An accuracy-only leaderboard doesn't measure how good your agent is. It measures how much you were willing to pay to look good.

The board reshuffles when you draw the second axis#

What happens if you actually plot it? The Holistic Agent Leaderboard (HAL) did exactly that — 21,730 agent rollouts across nine models and nine benchmarks, spanning coding, web navigation, science, and customer service, for about $40,000 in compute. Every run logged accuracy and cost, in dollars and tokens, and the results were charted as accuracy-versus-cost Pareto frontiers.

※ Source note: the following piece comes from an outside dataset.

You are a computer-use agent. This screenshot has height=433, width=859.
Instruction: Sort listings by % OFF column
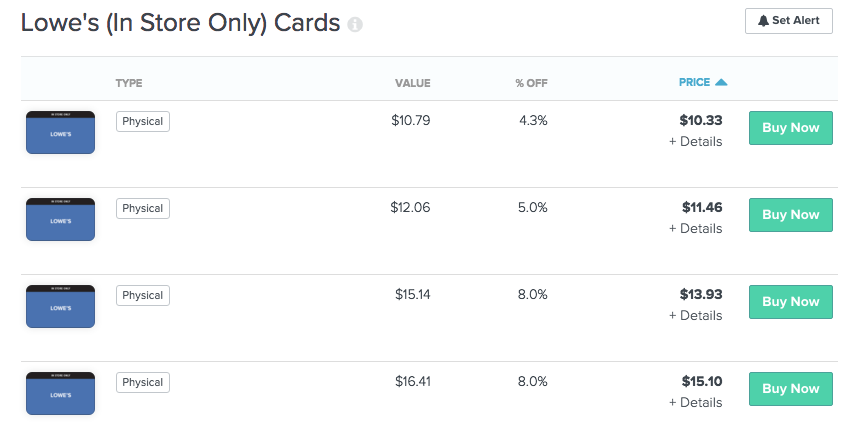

The headline finding is that the most expensive models are rarely on the frontier. DeepSeek R1 reached it on 0 of 9 benchmarks; a high-reasoning Claude configuration landed there on just 1 of 9, while the unglamorous Gemini 2.0 Flash sat on the frontier in 7 of 9. HAL found a 9× cost difference accompanying a mere two-percentage-point accuracy gap — you could pay nine times as much to be two points better, or read it the other way and call the cheaper agent a steal. And the genuinely uncomfortable result: cranking up reasoning effort reduced accuracy in the majority of runs. Spending more did not even reliably buy the thing it was supposed to buy.

That is the part an accuracy column physically cannot show you: an agent can be strictly dominated — more expensive and less accurate than an alternative — and still print a respectable number that looks fine in isolation.

Why the benchmarks let it hide#

The mechanism is dull, which is why it persists. Most agent benchmarks score binary pass/fail and record nothing about price. An 88% on SWE-bench reached at $50 of inference per task is written down identically to an 88% reached at $0.50. The benchmark is, by construction, blind to a hundredfold difference in operating cost.

The CLEAR framework — from Beyond Accuracy, which scores agents on Cost, Latency, Efficacy, Assurance, and Reliability — put numbers on the blindness: across twelve major benchmarks, cost goes essentially unmeasured despite 50× variation between approaches landing at similar accuracy. Run their evaluation across 300 enterprise tasks and the agents with the highest raw accuracy cost 4.4 to 10.8× more than the Pareto-efficient alternatives that did nearly as well. Their proposed fix, cost-normalized accuracy (CNA), is just accuracy measured against dollars per task — the axis the leaderboard left off. The blunt field version teams already use is even simpler: divide pass-rate by dollars-per-task and rank on that.

Optimize the metric, ship the agent#

Here is the trap that makes this more than an accounting quibble. The metric you optimize against is the agent you eventually ship. Tune for uncapped accuracy and the optimization will happily hand you the $50-per-task agent, because the benchmark told it that money is free. You will have trained your own process to burn cash, then deployed the result.

The fix is not another number on the scoreboard. It is a constraint. Stop asking "which agent is the most accurate?" and ask "which agent is the most accurate under $X per task?" Fix the budget first — the one your unit economics actually allow — and only then read the board. A cost cap turns a marketing leaderboard back into an engineering decision, because now the ranking answers a question you will have to live with.

Doing it yourself is nearly free, which removes the last excuse. Your eval harness already logs token counts; multiply by provider prices to get dollars per run, store that next to each pass/fail, and plot the two. Then choose from the frontier inside your budget rather than from the top of a list. Mind one inflation trap on the way: pass@k quietly spends k attempts to report a single success, padding both the accuracy you celebrate and the bill you don't — which is its own argument for measuring cost in the first place.

None of this makes accuracy unimportant. It makes accuracy incomplete. A leaderboard rank with no price attached isn't an answer; it's the first half of a question — number one at what cost? — and the half they left off is usually the half that decides whether you can afford to run it at all.